Reputation: 1664
So I know what is MFCC (Mel Frequency Cepstrum Coefficients). But I need to understand what each value is... Is it some sort of sound frequency value or what?
Let's assume we have this kind of matrix. So each row represents the coefficients of one frame, but what are those numbers? Is it maybe highest frequency or something?
Upvotes: 4
Views: 3900
Reputation: 11
Cepstrum is typically derived by computing Discrete Cosine Transform of (symmetric) log power spectrum of a frame of speech; here, the log power spectrum [curve] is treated as a signal (https://en.wikipedia.org/wiki/Mel-frequency_cepstrum). So, the cepstral coefficients are measures of similarity between a sequence/curve (that represents the log power spectrum) and cosine waves of different 'frequencies'. The cepstral coefficients capture the rate with which the values of this sequence varies.
The first cepstral coefficient is the dot product of the log power spectrum with the [periodic] cosine wave whose one period begins at the origin (f=0) in the frequency domain, and ends at f=2*Pi radians (or equivalently, sampling frequency). An illustration: the log power spectrum of an vowel has high energy in the low frequency region (near f=0), and low energy in the high frequency region (near f=Pi). In other words, the slope of the log power spectrum curve in the range [0,Pi] has a negative slope in case of vowels. Since this variation of the log power spectrum is similar to that of the cosine wave mentioned above, the first cepstral coefficient of an vowel speech frame will have positive value. In contrast, cepstrum[1] of an unvoiced fricative such as /s/ will have negative value because its log power spectrum would have positive slope due to low energy at low frequency and high energy at high frequency as well as significant energy at low frequency due to voicing.

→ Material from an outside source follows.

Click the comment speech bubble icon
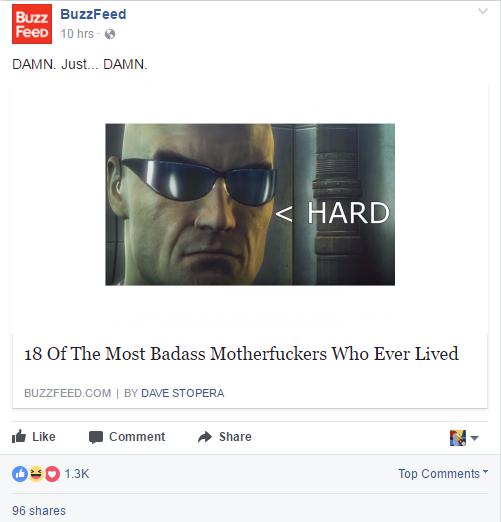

Similarly, cepstrum[2] would be positive if there is a major valley in the log power spectrum at f=Pi/2. The log power spectrum of a voiced fricative (ex: /z/) would come close to such a description because there is significant energy at high frequency due to fricative nature of the sound. Of course, cepstrum[0] is an average of log power spectral values; it captures the volume/loudness of the signal.
Upvotes: 1